(Data for processing Opens)

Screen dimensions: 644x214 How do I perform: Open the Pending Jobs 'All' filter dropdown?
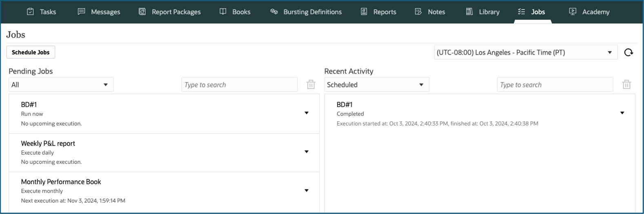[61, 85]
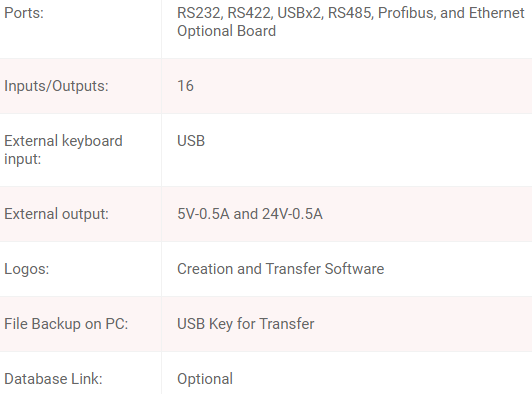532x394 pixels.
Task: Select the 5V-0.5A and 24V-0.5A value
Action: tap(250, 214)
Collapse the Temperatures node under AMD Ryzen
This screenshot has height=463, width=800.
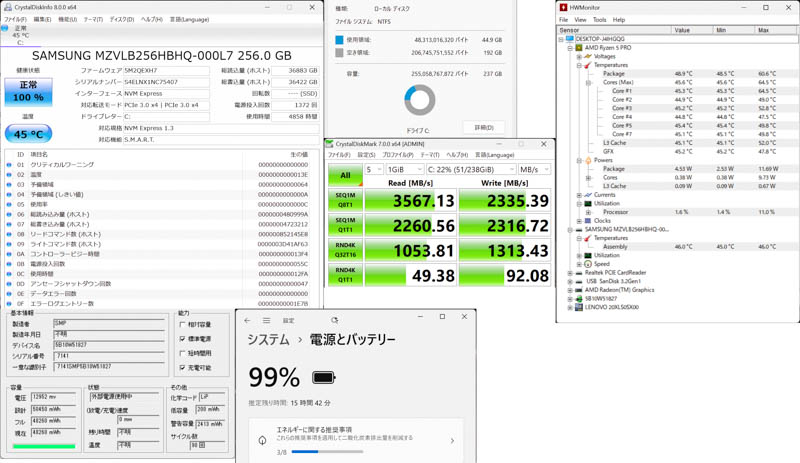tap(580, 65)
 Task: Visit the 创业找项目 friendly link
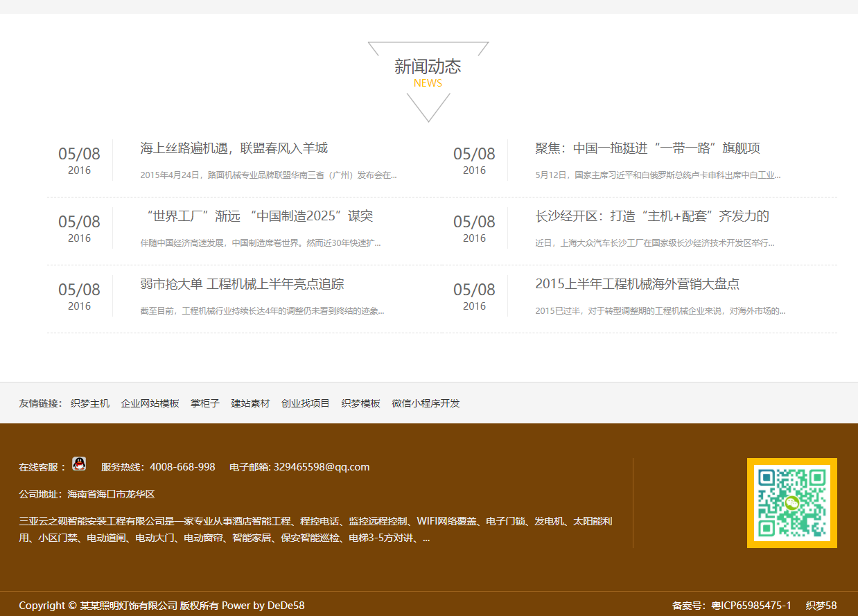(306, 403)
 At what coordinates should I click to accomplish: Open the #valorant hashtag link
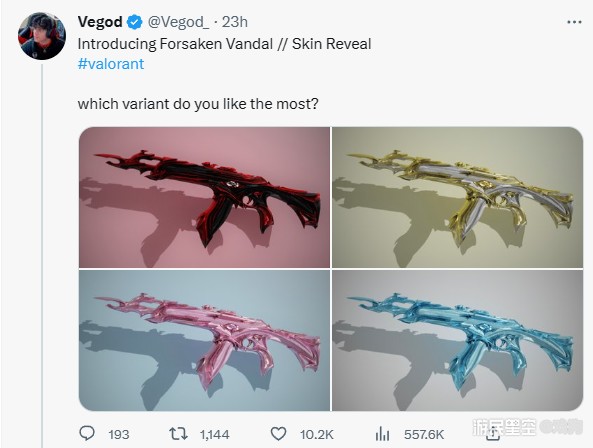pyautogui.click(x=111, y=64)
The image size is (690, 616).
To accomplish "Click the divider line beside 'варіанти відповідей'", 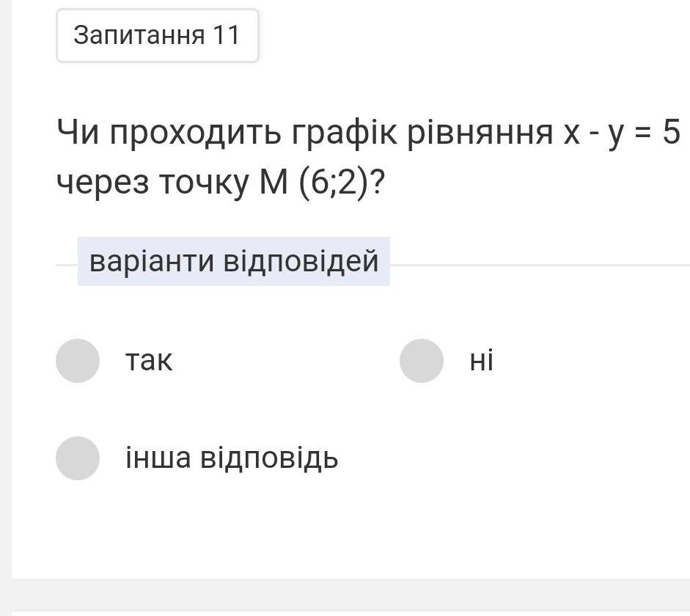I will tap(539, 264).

(Data for processing Closes)
(Data for processing Opens)

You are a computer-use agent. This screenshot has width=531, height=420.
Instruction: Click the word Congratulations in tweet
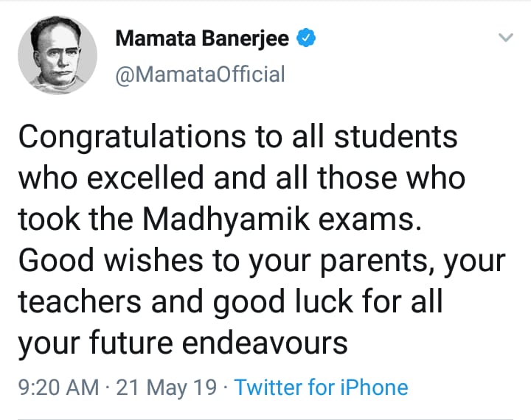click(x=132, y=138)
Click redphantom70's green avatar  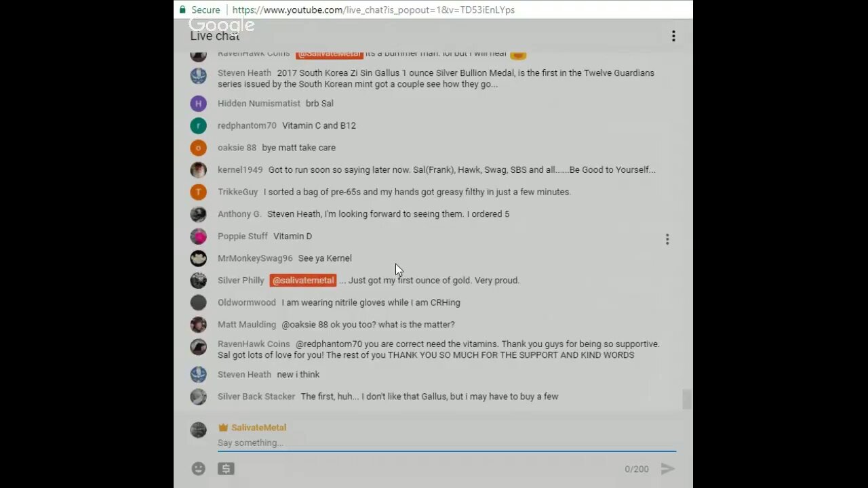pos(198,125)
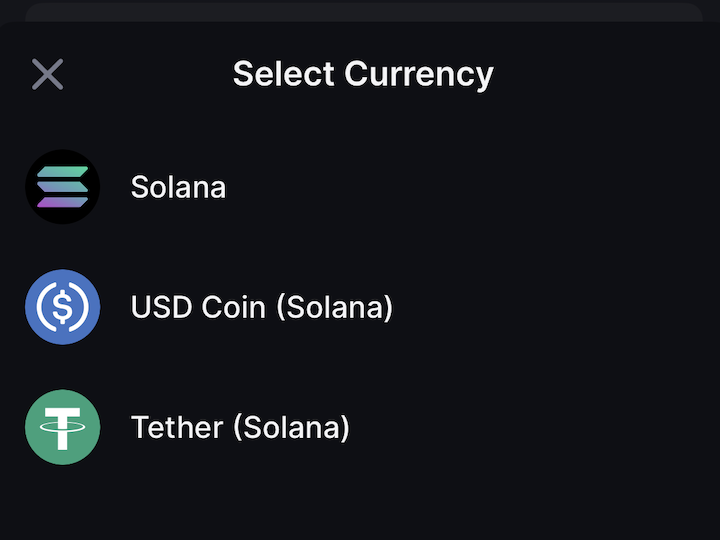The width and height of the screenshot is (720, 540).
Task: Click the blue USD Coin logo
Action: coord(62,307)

(Data for processing Closes)
(Data for processing Opens)

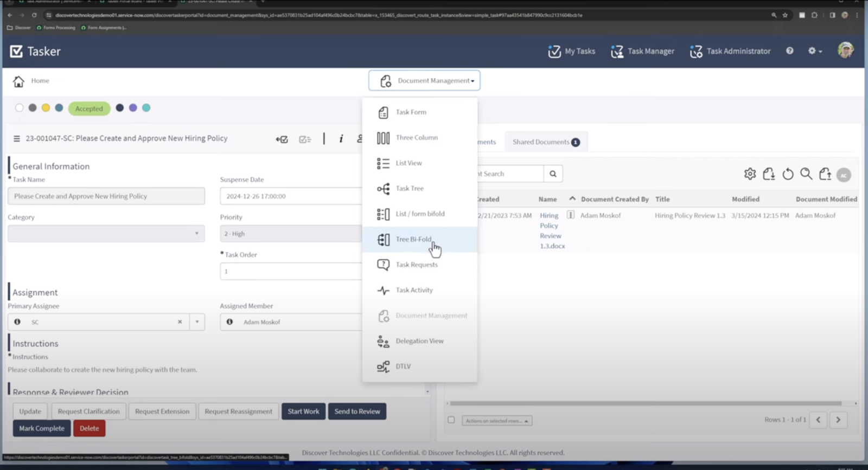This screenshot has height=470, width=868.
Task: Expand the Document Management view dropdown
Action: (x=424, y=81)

(Data for processing Closes)

_What the exercise asks_: Give back exactly the lines above that run from the one with "Collapse the Temperatures" to the one with "The image size is (690, 616).", including both, with the pictures left out.

_Task answer_:
Collapse the Temperatures node under AMD Ryzen
This screenshot has height=463, width=800.
tap(580, 65)
 Task: Visit the 创业找项目 friendly link
(306, 403)
 At what coordinates should I click to accomplish: Open the #valorant hashtag link
pyautogui.click(x=111, y=64)
The image size is (690, 616).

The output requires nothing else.